Drones can complete autonomous checks in less than 2 hours, instead of 4-10 hours by technicians performing manual inspections. “Shorter duration of the checks … enables quicker availability of the aircraft in daily flight operations,” said Austrian Airlines CEO Alexis von Hoensbroech.
Under the supervision of an aircraft technician, the drone inspects the aircraft exterior using patented laser technology. The drone—which flies autonomously to inspect all areas of the aircraft—takes a high-resolution image every second. On the basis of these images, the accompanying software automatically identifies damage to the structure and paintwork, such as missing aircraft labels. The technician then examines the damage in detail on a tablet and makes a final decision on the repair.
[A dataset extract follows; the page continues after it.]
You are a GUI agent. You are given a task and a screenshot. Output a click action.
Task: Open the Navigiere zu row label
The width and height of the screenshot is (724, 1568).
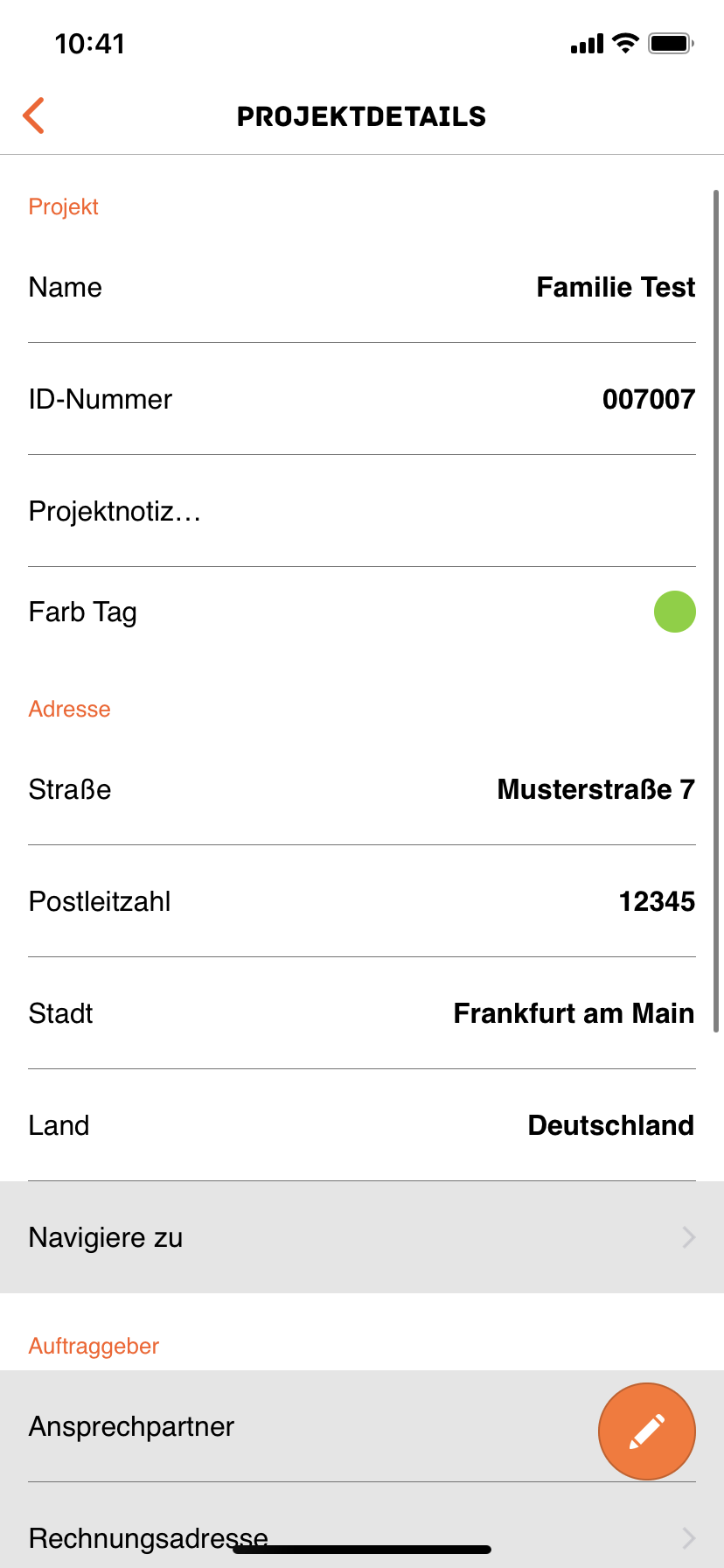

“From September, our 17 Embraer E195 fleet will also be checked by the new technology,” von Hoensbroech said.
“Another option would be to deploy the drones worldwide in our technical partner companies. In this way, we could obtain an accurate picture here in Vienna of paintwork carried out at another location,” Austrian VP-technical operations Michael Kaye said in a statement.
Austrian Airlines is serving as a test case within the Lufthansa Group, which will further develop the technology with Donecle based on the experience gained from its line operations.